I decided to focus on a creating a top that spins longer. In this scenario, the spin needs to have more weight on the perimeter of the whorl.

To run this experiment, I used two plugins for the Grasshopper, Galapagos and Kangaroo (later I learned that one of them is not necessary for this test). To make it easy for those of you who are not familiar with these plugins, I explain them in a nutshell.

Galapagos is a powerful tool. In the simplest terms, you create an algorithm in Grasshopper. You define the limitation, and the optimal situation you are looking for and the plugin tries millions of combinations to figure out the best result based on your parameters.

Kangaroo is a live physics engine for interactive simulation, optimization, and form-finding directly within Grasshopper. I wanted to use this plugin to calculate gravity. However, I had a problem running it because my machine was not powerful enough to estimate the effect of gravity on all variations. Furthermore, I realized that it is a constant force, so it did not matter if I considered it or not.

A rule of thumb is that it is better to add volume instead of carving out. Thus, in the algorithm, GH generated random points in the Z vector. The bottom and the top parts were fixed to make the handle and the touch point reach the ground.

Then, these random points were connected to sliders, which determine the distance of each point from the whorl. Now, if we revolve these points around the central axis (in this case (0,0,1) vector), we would have a shape. Keep in mind that this is a surface; we still need to cap it to make it a solid. Therefore, GH can calculate the volume and the center of the mass.

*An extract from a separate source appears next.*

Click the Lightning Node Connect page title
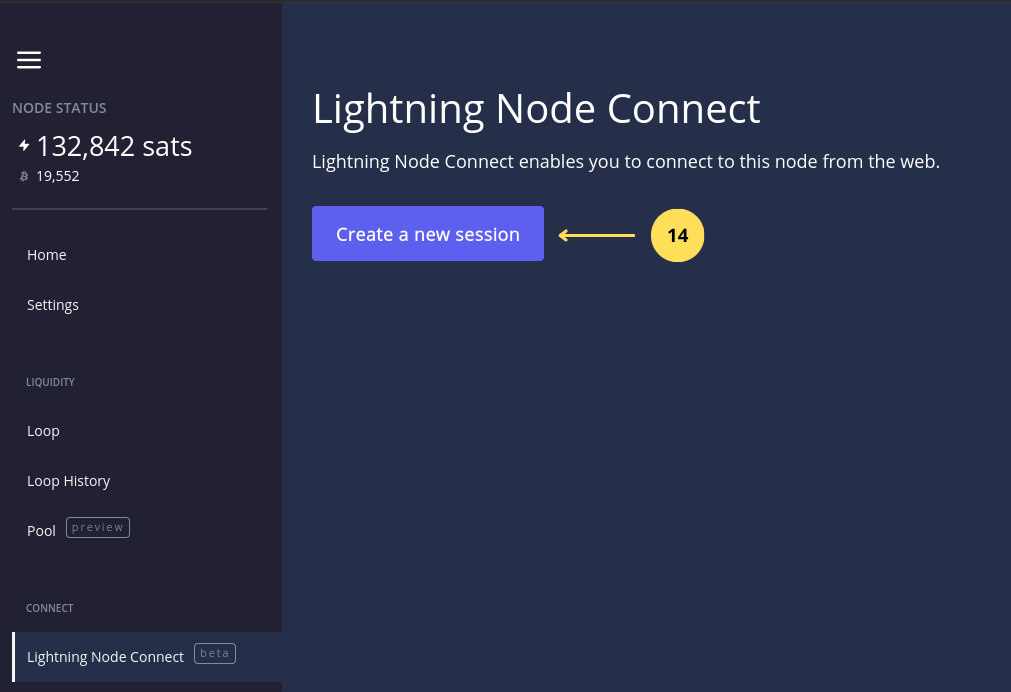point(536,108)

Another variation was defined in the algorithm. This time it is a limitation. Software rotates the central axes (in our experience 36 degrees) and calculates the area created by the intersection of the object and the XY plane. This number should be minimal to keep the top rotating longer.

The grasshopper code

Now, Galapagos can play with these numbers to create different volumes, and at the same time, GH calculated the center of the mass of the created objects and picked the one that has less intersection with the floor as they central axis rotate in 36 degrees.

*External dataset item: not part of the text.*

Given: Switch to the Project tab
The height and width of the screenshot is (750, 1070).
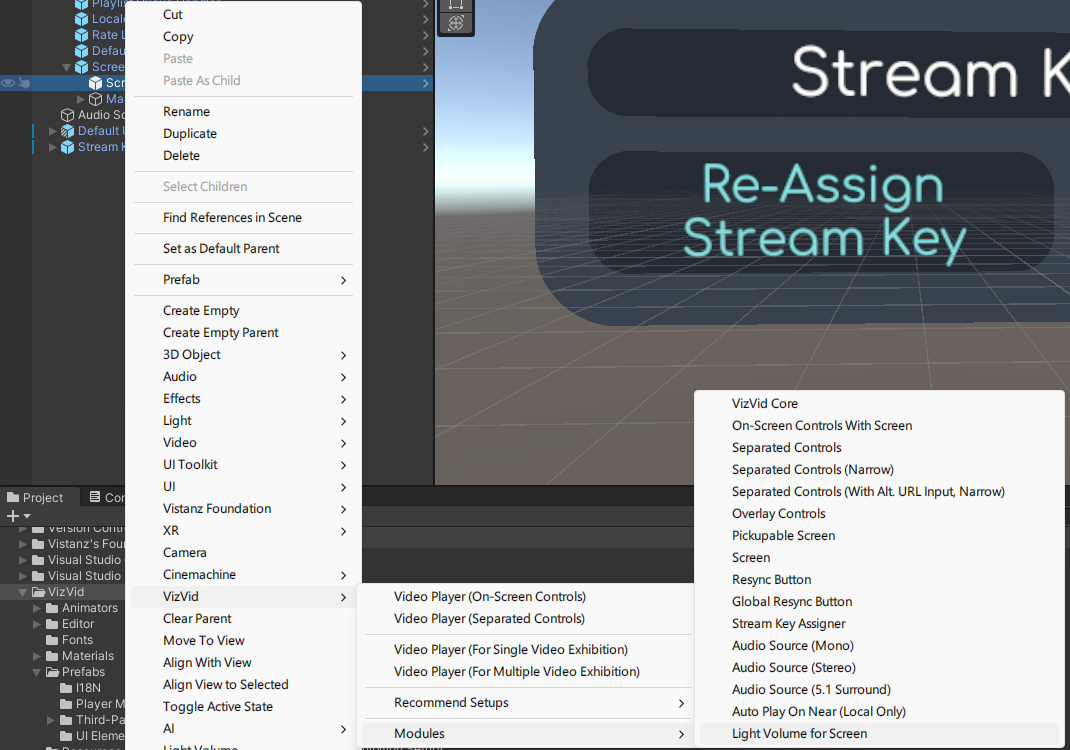Looking at the screenshot, I should [35, 497].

Left to right: worst to best top based on this experience

I selected the six different variations: the first generation, the best one, and four random generations. I printed them with FDM 3D printer. I didn’t like the result. The quality was not good. Removing supports damaged the models and I realized that the mass distribution was not consistent, so it didn’t help me test the models.

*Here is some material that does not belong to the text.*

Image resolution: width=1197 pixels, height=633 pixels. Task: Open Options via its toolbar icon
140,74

I decided to outsource it and print them with an SLS machine. The result was great. As you can see in the picture, the shapes are fascinating. The machine started to put on more mass close to the ground, spread into a thin disk, and curve out masses above it. The latest one spins perfectly, and although it doesn’t look like it does, it spins longer than all others, except the second generation.

The best one
The second worst one

As it is impossible for me to apply a fixed amount of force to spin both of them in equal situations without fancy equipment, I cannot say which one is better than the other. My explanation is that the heavier the top, the better it spins; the second generation spins well. So, if you want to try this experiment, I suggest you add this factor to the algorithm.